Cassy O'Connor MP  -  Wednesday, 7 June 2023

Tags: UTAS, State Budget

Ms O'CONNOR - Thank you, Mr Bullard. One more question to you, minister, on a different topic. The Premier, when we asked him questions about the University of Tasmania last year and our concerns about educational quality, course offerings, campus life and that sort of thing, stated that the University of Tasmania is a private entity. It's not, it's administered by a public act and as Minister for Education you have some engagement and level of oversight of UTAS.

The University of Tasmania is now in trouble because the Ombudsman has found they rewrote a right to information application outside the law, so they decided that they were not going to release the information requested and were going to rewrite the question to what they wanted, which of course is not how the Right to Information Act should work. What's your level of engagement with the University of Tasmania about the way they operate, their course offerings, and in this instance at least, a fairly loose attitude to the Right to Information Act?

Mr JAENSCH - The University of Tasmania is subject to the same laws as everybody else. It's their job to make sure they're complying with their obligations when it comes ombudsman processes and those matters. That is a matter for them. I've got a couple of different sorts of relationships with the university. One is as the minister responsible for the act that provides for there to be a university, and for it to have an overarching governance structure.

Ms O'CONNOR - It's not a private entity, though, is it?
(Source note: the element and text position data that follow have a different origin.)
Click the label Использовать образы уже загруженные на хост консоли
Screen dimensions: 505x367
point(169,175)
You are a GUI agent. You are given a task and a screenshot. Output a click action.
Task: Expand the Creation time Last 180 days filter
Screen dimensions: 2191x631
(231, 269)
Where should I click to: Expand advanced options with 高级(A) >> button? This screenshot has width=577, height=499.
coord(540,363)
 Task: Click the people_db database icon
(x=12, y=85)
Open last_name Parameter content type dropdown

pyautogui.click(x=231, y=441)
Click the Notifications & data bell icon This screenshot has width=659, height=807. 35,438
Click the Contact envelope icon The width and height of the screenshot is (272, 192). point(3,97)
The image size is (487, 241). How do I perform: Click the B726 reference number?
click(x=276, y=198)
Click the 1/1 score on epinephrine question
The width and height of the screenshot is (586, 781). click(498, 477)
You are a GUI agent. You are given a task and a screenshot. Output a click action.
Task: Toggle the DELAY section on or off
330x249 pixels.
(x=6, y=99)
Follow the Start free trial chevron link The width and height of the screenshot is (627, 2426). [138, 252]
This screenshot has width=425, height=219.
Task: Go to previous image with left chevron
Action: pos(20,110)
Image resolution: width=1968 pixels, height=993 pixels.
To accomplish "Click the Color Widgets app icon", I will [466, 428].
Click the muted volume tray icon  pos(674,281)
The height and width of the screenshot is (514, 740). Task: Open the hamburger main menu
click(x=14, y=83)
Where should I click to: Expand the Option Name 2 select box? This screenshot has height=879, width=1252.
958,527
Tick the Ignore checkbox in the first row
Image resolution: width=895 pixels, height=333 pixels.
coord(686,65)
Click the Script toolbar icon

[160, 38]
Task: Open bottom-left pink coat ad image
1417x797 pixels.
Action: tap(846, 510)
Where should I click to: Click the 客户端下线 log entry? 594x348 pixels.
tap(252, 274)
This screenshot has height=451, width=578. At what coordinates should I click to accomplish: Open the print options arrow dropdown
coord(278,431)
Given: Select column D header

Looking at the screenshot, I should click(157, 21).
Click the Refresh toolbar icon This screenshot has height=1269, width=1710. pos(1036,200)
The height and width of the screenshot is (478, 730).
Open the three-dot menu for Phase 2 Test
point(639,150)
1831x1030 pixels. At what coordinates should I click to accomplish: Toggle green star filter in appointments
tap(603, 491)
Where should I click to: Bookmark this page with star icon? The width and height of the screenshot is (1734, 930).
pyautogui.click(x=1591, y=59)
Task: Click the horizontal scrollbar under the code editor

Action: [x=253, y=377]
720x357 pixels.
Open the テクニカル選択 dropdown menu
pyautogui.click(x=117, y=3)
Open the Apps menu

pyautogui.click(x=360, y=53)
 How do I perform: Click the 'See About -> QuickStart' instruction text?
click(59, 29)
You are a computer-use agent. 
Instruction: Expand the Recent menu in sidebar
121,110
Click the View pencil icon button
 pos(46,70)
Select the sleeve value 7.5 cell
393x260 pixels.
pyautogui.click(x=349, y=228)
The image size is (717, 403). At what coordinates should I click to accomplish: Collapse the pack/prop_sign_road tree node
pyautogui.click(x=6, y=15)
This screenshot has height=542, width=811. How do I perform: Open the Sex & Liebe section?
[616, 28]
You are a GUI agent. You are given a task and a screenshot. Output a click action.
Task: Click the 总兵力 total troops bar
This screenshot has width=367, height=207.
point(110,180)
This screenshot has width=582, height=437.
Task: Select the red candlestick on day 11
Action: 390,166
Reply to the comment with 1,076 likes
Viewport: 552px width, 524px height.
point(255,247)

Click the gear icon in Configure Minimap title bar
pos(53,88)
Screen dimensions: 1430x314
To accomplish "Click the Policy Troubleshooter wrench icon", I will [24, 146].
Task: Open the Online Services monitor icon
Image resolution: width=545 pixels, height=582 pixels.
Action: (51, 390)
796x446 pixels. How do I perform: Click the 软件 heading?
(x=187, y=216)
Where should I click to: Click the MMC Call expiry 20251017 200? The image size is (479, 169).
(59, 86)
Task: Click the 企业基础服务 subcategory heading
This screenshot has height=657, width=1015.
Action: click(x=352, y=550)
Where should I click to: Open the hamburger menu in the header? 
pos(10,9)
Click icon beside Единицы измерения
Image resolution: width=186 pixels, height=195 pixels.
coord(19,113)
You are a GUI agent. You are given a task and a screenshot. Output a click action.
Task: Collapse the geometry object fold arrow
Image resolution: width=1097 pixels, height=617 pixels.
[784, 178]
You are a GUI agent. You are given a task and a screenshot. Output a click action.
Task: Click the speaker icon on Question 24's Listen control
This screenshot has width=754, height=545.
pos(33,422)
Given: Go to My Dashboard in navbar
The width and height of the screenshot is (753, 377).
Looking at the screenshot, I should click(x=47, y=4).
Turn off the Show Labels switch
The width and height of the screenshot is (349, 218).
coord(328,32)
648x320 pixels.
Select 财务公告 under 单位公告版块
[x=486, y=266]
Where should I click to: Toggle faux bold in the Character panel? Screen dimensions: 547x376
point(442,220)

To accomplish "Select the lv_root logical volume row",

Mr JAENSCH - It's a university.

Ms O'CONNOR - It's not a private entity.

Mr JAENSCH - I provided evidence to the Legislative Council inquiry recently and explored a range of these matters there with them. We've got the inquiry process that's running from our own Legislative Council at the moment. There's also a national review of higher education provisions in Australia that's underway at the moment which should be reporting by the end of the year. We'll be looking closely at all the evidence raised and the findings of both of those processes and considering if there's scope for improvement to the enabling provisions for a university here.

Beyond that, though, when it comes to things like the compliance with an ombudsman's requirement, those are matters -

Ms O'CONNOR - With the Right to Information Act; it's not the Ombudsman's requirement, it's the act.

Mr JAENSCH - But they are the obligation to the university and they need to comply like anybody else does. The other relationship we have with the university is as a project partner, a commissioner and funder of certain activities from time to time in terms of skills development, research and sometimes in joint projects like through the Inveresk development and the relocation of the Launceston campus, so we have a range of different involvements with them.

Ms O'CONNOR - Do you have any concerns about the course offerings or the way the university appears to have changed in recent years? It's all online now. Answer that question any way you like, minister.

Mr JAENSCH - What we rely very heavily on is that as a university, as well as needing to comply with the RTI Act when it is invoked, the university as a provider of higher education is bound by a whole range of standards and accreditation requirements that exist nationally. It has to make sure it is upholding standards as an educator and a research body. They're not things that the state Government administers but it's what everyone would expect a university to be doing.